The 2014 festival had been celebrated as a return to Bumbershoot's roots as a cultural event by and for Seattle, leaving behind the previous years' attempts to compete with the Coachellas and Bonnaroos of the world. The plan looked good in theory, but the 2014 festival didn't sell well—at the time, the organization blamed bad weather and some bad luck.

By November, rumors were swirling about a heavyweight music conglomerate that might—or might not—have been brokering a deal with One Reel and the city to bail out Seattle's flagship musical festival. Over a period of weeks, One Reel director Jon Stone said there would be news in the near-term future, but he couldn't say anything yet.

On Dec 19, One Reel and Anschutz Entertainment Group (AEG Live) finally announced they'd signed a deal to keep Bumbershoot going. Some of the terms: Stone would be replaced by former One Reel director Heather Smith, AEG would assume financial responsibility for the festival, and the two organizations (one for-profit, one non-profit) would curate the festival together.

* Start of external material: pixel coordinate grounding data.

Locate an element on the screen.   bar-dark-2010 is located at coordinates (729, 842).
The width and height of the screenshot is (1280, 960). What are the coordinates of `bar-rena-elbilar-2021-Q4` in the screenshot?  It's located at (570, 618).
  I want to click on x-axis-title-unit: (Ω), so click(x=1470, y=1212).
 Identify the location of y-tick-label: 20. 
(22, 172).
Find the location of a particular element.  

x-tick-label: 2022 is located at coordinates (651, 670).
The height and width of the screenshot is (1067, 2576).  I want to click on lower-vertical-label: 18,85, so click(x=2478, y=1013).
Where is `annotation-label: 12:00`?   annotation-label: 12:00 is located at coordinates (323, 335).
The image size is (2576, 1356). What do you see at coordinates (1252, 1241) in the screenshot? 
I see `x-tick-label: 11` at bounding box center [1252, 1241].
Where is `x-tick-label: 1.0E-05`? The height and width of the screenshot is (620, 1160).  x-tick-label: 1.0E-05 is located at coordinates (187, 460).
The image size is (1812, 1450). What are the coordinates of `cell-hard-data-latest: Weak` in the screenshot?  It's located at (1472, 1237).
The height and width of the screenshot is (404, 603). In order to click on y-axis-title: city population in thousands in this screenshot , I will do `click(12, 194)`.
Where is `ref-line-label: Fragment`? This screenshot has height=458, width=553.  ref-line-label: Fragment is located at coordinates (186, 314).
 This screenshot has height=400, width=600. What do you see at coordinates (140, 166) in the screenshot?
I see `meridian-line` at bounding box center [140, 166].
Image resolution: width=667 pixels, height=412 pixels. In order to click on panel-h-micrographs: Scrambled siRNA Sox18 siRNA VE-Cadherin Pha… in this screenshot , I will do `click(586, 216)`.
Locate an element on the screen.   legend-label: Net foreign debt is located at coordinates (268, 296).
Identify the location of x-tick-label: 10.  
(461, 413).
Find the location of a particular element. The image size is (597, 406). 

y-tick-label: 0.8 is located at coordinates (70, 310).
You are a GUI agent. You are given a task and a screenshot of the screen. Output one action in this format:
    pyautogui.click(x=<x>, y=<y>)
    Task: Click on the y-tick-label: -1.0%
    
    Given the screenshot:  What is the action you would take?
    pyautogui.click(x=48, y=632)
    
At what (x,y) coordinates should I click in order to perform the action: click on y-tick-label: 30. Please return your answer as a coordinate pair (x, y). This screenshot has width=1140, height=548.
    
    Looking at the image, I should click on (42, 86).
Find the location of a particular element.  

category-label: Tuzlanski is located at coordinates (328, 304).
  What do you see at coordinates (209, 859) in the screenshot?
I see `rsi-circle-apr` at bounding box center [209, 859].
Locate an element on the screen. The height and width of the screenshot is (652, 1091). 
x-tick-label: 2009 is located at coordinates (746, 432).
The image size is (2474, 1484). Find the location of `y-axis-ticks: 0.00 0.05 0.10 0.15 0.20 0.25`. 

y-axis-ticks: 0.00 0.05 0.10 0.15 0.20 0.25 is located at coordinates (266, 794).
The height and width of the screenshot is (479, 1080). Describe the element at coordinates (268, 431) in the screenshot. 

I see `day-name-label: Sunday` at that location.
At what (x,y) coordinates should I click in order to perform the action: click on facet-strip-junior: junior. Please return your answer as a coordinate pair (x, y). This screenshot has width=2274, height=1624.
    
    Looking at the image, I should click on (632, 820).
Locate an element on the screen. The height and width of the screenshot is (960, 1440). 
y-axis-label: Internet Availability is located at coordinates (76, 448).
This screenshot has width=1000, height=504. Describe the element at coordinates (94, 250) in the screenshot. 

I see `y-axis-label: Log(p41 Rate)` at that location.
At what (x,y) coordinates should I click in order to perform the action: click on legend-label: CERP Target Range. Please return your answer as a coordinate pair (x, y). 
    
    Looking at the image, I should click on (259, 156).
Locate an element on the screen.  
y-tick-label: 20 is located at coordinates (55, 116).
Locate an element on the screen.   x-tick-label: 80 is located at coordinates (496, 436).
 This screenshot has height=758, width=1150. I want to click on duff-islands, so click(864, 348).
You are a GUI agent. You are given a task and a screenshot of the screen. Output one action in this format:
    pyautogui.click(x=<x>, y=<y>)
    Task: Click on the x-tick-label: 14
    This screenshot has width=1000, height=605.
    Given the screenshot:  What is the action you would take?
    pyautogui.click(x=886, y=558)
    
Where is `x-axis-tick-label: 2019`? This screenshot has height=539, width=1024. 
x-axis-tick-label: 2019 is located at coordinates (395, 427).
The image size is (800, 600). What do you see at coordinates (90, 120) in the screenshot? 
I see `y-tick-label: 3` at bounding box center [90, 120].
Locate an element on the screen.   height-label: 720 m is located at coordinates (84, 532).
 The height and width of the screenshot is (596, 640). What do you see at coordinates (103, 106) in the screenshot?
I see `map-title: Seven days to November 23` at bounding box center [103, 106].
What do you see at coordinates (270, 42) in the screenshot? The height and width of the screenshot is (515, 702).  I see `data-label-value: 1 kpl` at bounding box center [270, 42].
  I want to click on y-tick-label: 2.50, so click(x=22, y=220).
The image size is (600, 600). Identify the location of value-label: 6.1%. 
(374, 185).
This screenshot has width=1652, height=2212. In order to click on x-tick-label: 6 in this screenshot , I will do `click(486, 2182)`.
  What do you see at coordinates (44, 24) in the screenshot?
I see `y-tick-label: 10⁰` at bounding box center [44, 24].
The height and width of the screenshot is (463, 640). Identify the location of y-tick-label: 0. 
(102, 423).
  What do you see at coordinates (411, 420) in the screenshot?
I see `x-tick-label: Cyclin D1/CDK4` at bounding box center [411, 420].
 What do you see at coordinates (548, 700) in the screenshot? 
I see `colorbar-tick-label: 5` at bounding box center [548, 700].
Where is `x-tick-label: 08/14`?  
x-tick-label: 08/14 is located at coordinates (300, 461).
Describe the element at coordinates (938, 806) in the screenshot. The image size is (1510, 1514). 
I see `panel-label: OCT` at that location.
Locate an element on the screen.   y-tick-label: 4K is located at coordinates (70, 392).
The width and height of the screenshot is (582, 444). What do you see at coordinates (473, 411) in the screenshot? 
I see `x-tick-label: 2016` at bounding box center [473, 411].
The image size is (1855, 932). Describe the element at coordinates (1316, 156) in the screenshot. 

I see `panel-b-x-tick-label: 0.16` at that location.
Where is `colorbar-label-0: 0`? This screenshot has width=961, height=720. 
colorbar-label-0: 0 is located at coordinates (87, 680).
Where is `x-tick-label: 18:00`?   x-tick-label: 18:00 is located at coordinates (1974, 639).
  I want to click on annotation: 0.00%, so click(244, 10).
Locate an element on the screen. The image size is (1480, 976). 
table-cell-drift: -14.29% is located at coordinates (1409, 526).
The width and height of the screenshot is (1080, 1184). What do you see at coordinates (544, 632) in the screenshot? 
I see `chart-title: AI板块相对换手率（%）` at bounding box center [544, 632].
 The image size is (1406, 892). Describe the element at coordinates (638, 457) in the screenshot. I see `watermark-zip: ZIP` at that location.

"We're going to work collaboratively," Smith said at the time. Of course, nobody knew what that meant. And, as a small flurry of recent articles are pointing out—including a front-page story in the Seattle Times—we still don't.

Support The Stranger

A Seattle Met story points out that Stone, music booker Chris Porter, and comedy booker Lisa Leingang are all gone. The Times story points out that current bookers Chad Queirolo and Andy Roe have deep roots in the city's music community.

The truth is, nobody knows what's going to happen to Bumbershoot—because, in all likelihood, neither AEG nor One Reel know, either. There is no doubt that, no matter what Smith says about collaboration, AEG is in charge. (As Bertolt Brecht wrote in The Resistible Rise of Arturo Ui: "He who holds the purse strings holds the power.") And this year was, by all accounts, a mad scramble to put a festival together behind the normal schedule.

The question isn't what this year's festival tells us about the future of Bumbershoot—those are the same questions that have been hanging in the air since December. It's next year's festival, and the following festival, that will give us hints of what's to come.